> Data under study:
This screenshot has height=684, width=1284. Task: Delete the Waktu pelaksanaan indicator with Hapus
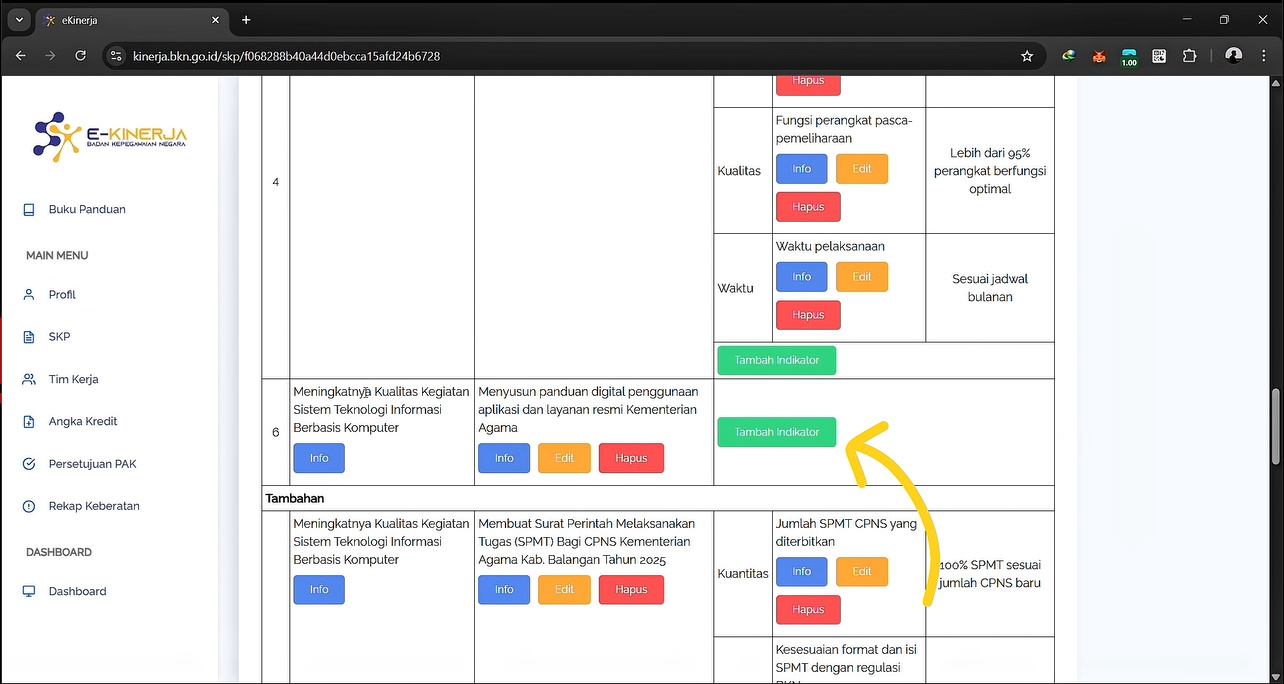click(808, 315)
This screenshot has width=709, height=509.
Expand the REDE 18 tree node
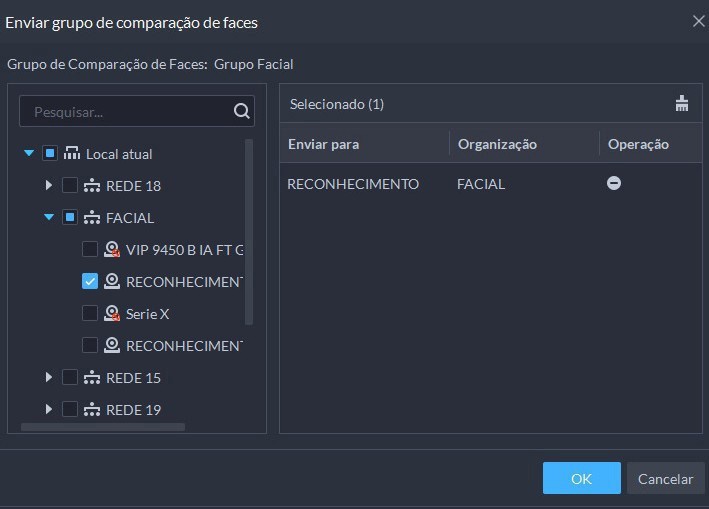[49, 185]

> Work instruction:
Restate all entries above exactly, but not the images.

> Reply to the task:
This screenshot has height=684, width=1284. Task: Delete the Waktu pelaksanaan indicator with Hapus
click(808, 315)
This screenshot has width=709, height=509.
Expand the REDE 18 tree node
[49, 185]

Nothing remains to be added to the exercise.